Alla luce di tale ragionamento, è impossibile non nutrire perplessità per il recente post di don Marco Pozza, in cui il noto sacerdote veneto indirizzava i suoi auguri all’amico giornalista Alberto Matano, unitosi civilmente con un uomo. Sorvolando sull’errata dicitura di “matrimonio” (poi corretta), usata da don Pozza nei confronti dell’amico, non si può fare a meno di notare come quel post sia una spia della notevole confusione che regna nella Chiesa, anche ad alti livelli. Lo stesso don Pozza non è un prete qualsiasi: svolgere l’attività di cappellano carcerario non è da tutti e anche intervistare il Papa e un gran numero di personaggi famosi sui fondamenti della nostra fede, presuppone talenti non comuni e grande preparazione. Ciò non toglie che don Marco è probabilmente caduto nell’equivoco di molti cattolici di oggi: quello di confondere l’accoglienza nei confronti dell’omossessuale con l’approvazione morale del suo comportamento. Un problema che si manifesta anche negli episcopati e nelle singole diocesi e comunità: per fare un esempio tra i tanti, lo scorso 11 giugno, una coppia di uomini ha ricevuto la benedizione del parroco in una chiesa vicino Bologna.

Alla base di tutto, c’è un problema di natura spirituale. Tutti siamo peccatori e dovremmo pregare di più. I pastori di anime e i formatori però, devono, più degli altri, dare l’esempio, pregando e predicando sempre il Vangelo, “se necessario anche con le parole”, come diceva San Francesco.
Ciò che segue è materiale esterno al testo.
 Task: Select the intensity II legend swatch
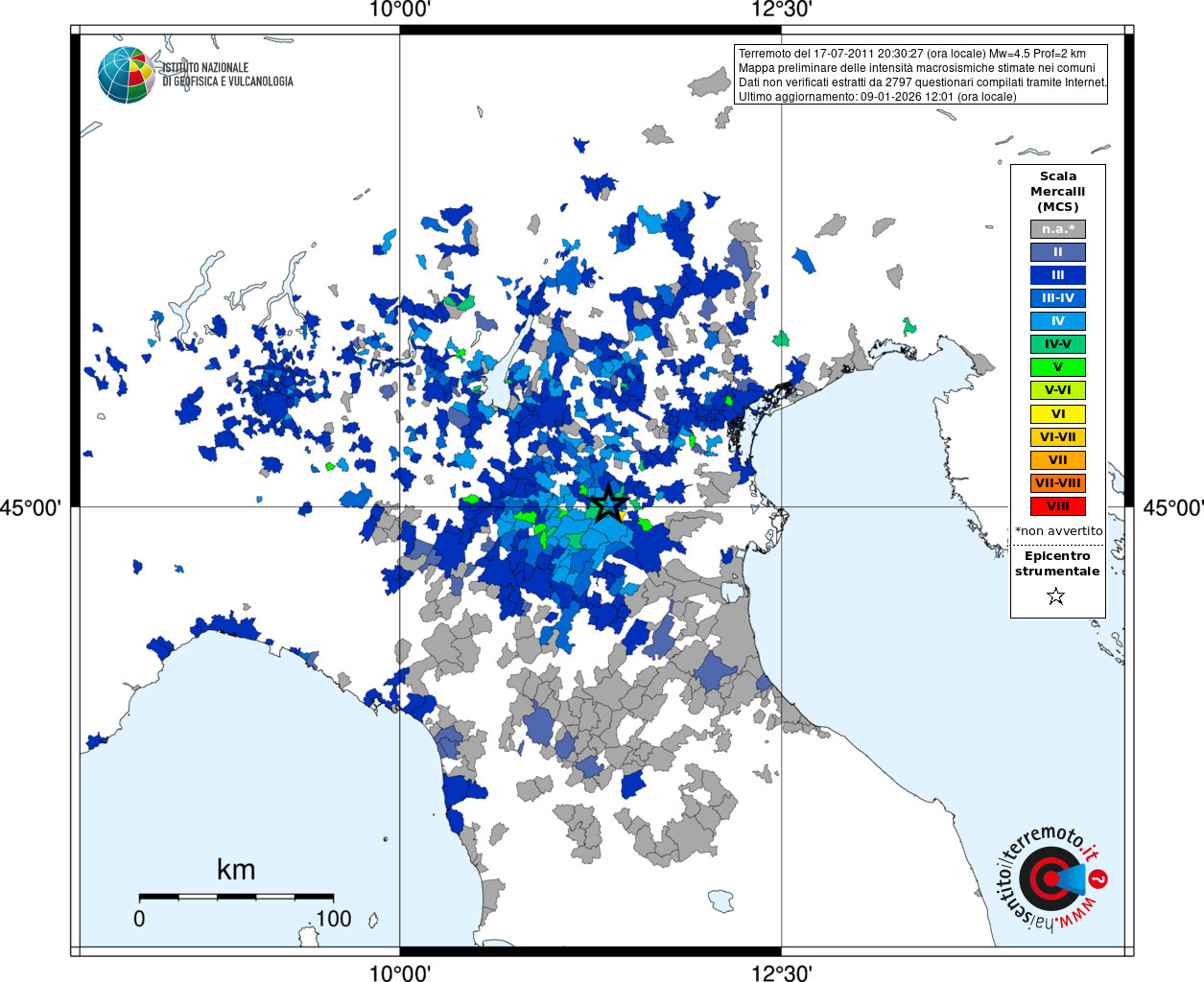[x=1057, y=252]
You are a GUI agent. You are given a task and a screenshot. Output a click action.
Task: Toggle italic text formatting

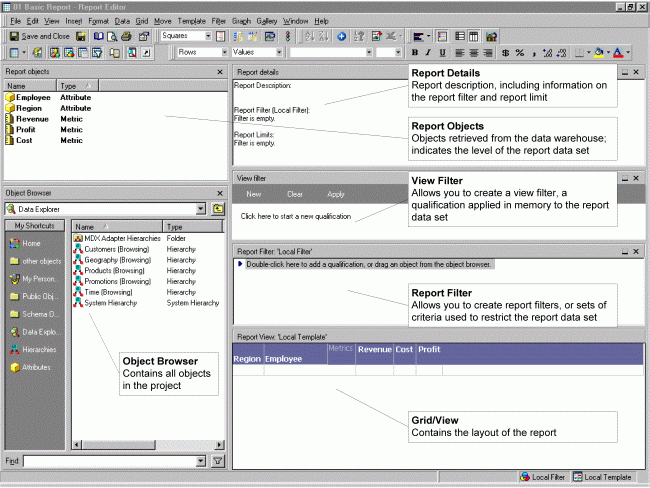pyautogui.click(x=428, y=52)
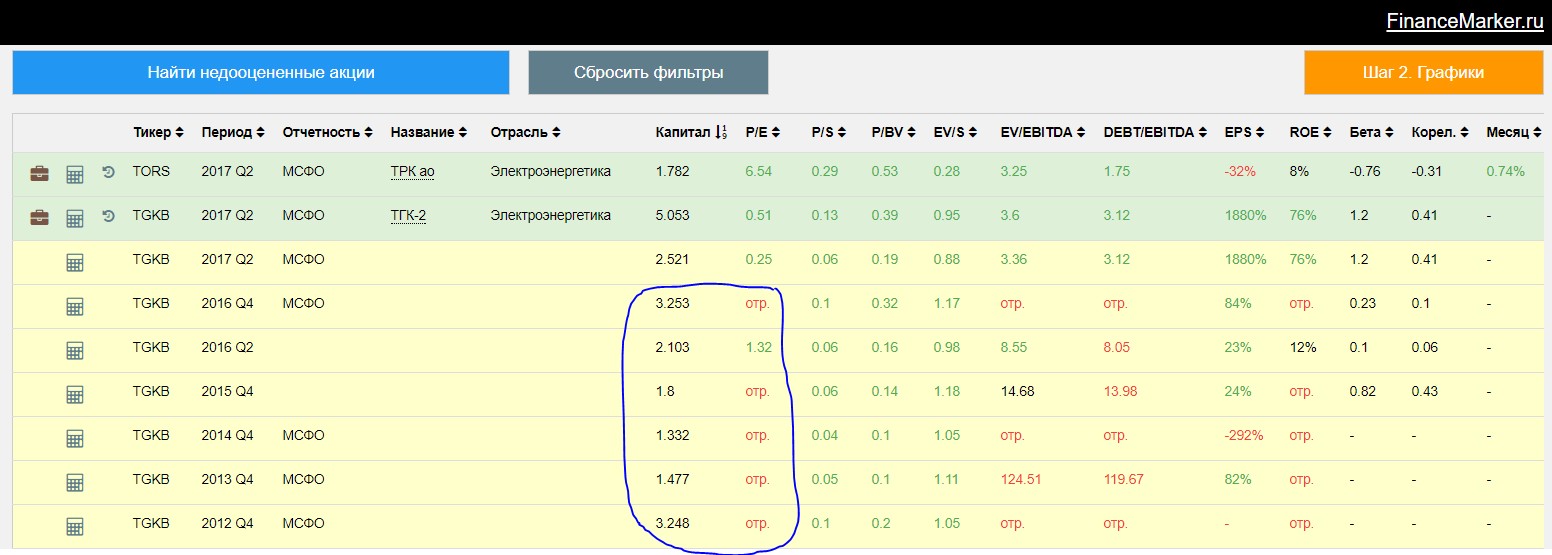
Task: Sort by ROE column header
Action: coord(1309,132)
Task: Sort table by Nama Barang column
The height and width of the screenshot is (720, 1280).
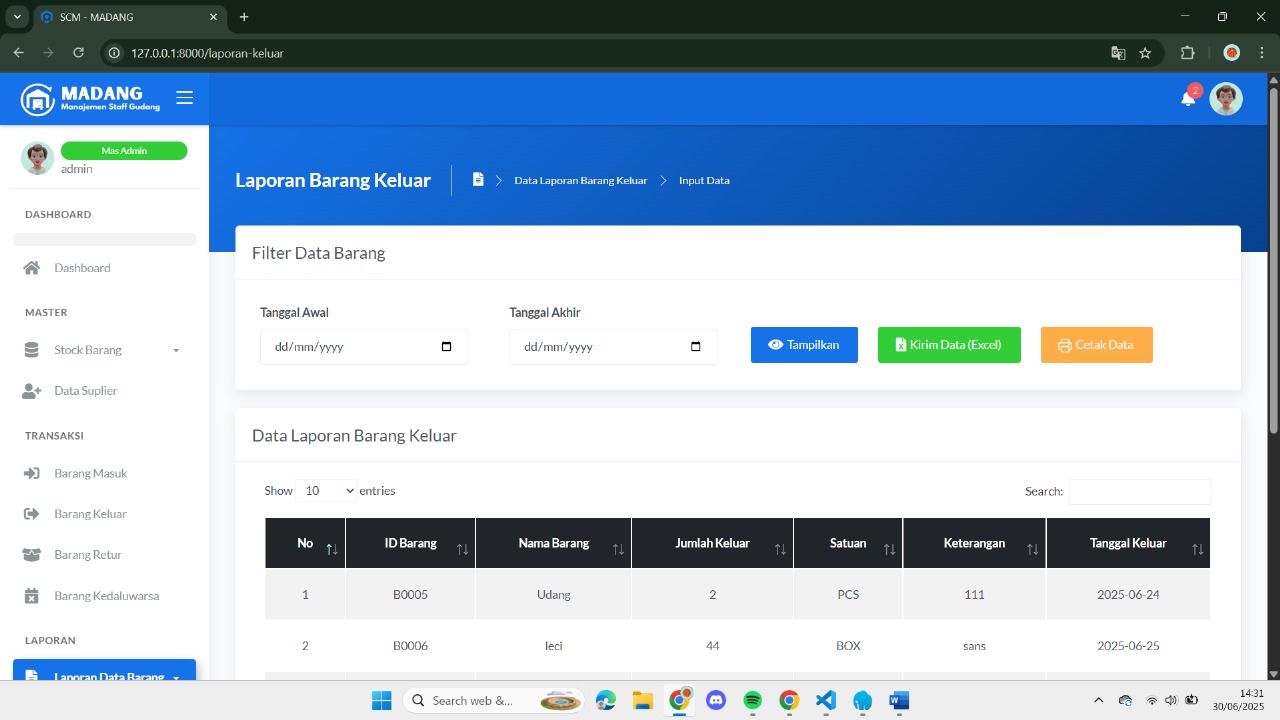Action: click(x=553, y=544)
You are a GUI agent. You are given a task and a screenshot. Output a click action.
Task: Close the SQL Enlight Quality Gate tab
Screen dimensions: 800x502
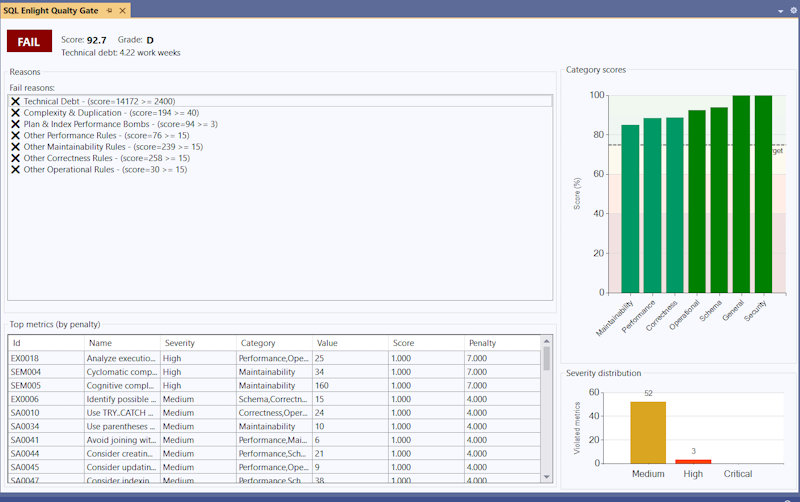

Ritrovare tutti – ma davvero tutti: laici, religiosi, sacerdoti, vescovi e Papa, nessuno escluso – il giusto rapporto con Dio (chi è già sulla buona strada, s’impegnerà a non sciuparlo!) e con le cose del mondo, esaltando il primo e ridimensionando le seconde, è il primo passo necessario. Solo così – tra le altre cose – si potrà ritrovare un sano ed equilibrato rapporto con la propria affettività e con la propria sessualità, dono di Dio e strumento non per possedere, né per chiudersi in un piacere degradante e solipsistico, ma per amare e generare vita.